■ Text passage
§
On 2019/7/11 下午5:49, Liu, Yong wrote:
-----Original Message-----
From: Jason Wang [mailto:jasow...@redhat.com]
Sent: Thursday, July 11, 2019 12:11 PM
To: Liu, Yong <yong....@intel.com>; Bie, Tiwei <tiwei....@intel.com>;
maxime.coque...@redhat.com; dev@dpdk.org
Subject: Re: [dpdk-dev] [RFC PATCH 02/13] add vhost packed ring fast enqueue
function
On 2019/7/10 下午3:30, Liu, Yong wrote:
-----Original Message-----
From: Jason Wang [mailto:jasow...@redhat.com]
Sent: Wednesday, July 10, 2019 12:28 PM
To: Liu, Yong <yong....@intel.com>; Bie, Tiwei <tiwei....@intel.com>;
maxime.coque...@redhat.com; dev@dpdk.org
Subject: Re: [dpdk-dev] [RFC PATCH 02/13] add vhost packed ring fast
enqueue
function
On 2019/7/9 上午1:13, Marvin Liu wrote:
In fast enqueue function, will first check whether descriptors are
cache aligned. Fast enqueue function will check prerequisites in the
beginning. Fast enqueue function do not support chained mbufs, normal
function will handle that.
Signed-off-by: Marvin Liu <yong....@intel.com>
Any reason for not letting compiler to unroll the loops?
Hi Jason,
I'm not sure about how much compiler can help on unrolling loops as it
can't know how much loops will create in one call.
After force not using unroll-loop optimization by "-fno-unroll-loops",
virtio_dev_rx_packed function size remained the same.
So look like gcc unroll-loop optimization do not help here.
I meant something like "pragma GCC unroll N" just before the loop you
want unrolled.
Thanks
Hi Jason,
Just tired with gcc8.3.0 and master code, only 0.1Mpps performance gain with
"#pragma GCC unroll".
I think this compiler pragma is not helpful in the big loop which contained so
much functions.
Thanks,
Marvin
Yes, it probably need some trick e.g break the big loop into small ones.
What I want do here is unroll the loop based on
PACKED_DESC_PER_CACHELINE instead of a hard-coded 4.
Thanks
And fast enqueue function not only did unroll loop, it also checked cache
alignment which can help performance in another side.
Regards,
Marvin
Thanks
§
■ Material provided

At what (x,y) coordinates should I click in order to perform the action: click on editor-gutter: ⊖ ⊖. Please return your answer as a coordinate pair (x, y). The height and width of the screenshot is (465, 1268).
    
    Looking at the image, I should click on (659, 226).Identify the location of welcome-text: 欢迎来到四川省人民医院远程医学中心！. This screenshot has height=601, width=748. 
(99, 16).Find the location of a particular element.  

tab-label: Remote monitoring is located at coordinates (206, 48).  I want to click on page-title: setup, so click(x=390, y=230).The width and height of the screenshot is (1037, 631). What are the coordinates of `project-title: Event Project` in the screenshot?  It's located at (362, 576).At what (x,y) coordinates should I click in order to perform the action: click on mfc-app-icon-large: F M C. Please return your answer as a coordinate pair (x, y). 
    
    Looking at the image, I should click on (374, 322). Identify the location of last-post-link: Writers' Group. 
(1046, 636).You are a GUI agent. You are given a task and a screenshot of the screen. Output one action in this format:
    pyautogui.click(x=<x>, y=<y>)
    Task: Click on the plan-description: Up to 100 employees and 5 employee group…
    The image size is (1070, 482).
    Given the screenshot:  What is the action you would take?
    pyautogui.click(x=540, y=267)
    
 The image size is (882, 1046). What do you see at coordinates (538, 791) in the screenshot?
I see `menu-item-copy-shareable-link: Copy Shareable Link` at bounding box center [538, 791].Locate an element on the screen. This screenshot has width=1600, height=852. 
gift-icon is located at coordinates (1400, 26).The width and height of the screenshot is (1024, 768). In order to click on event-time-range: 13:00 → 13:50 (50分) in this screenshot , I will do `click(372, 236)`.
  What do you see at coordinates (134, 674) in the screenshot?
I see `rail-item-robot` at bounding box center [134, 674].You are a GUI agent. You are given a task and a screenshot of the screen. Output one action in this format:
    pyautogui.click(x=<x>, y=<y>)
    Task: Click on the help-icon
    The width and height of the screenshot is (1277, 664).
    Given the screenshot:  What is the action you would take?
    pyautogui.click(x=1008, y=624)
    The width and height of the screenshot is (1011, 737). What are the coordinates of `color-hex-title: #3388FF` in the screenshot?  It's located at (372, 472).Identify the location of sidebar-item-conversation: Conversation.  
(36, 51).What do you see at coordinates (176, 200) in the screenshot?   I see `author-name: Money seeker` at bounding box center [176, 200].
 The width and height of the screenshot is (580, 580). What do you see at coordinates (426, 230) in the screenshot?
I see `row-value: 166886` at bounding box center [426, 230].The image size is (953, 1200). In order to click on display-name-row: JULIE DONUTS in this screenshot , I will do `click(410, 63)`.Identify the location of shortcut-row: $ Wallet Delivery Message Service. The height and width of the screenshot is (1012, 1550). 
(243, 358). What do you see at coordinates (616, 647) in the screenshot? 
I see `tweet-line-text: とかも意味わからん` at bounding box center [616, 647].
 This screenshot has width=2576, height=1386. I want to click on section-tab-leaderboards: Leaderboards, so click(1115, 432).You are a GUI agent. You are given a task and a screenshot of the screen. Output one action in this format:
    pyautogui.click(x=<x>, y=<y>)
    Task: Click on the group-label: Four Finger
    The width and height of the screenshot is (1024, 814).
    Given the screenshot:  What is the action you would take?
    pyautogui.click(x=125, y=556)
§
Retype the section of the email thread on the vhost packed ring fast enqueue patch above, from "I meant something" up to and including "a hard-coded 4.".

■ Task output
I meant something like "pragma GCC unroll N" just before the loop you
want unrolled.
Thanks
Hi Jason,
Just tired with gcc8.3.0 and master code, only 0.1Mpps performance gain with
"#pragma GCC unroll".
I think this compiler pragma is not helpful in the big loop which contained so
much functions.
Thanks,
Marvin
Yes, it probably need some trick e.g break the big loop into small ones.
What I want do here is unroll the loop based on
PACKED_DESC_PER_CACHELINE instead of a hard-coded 4.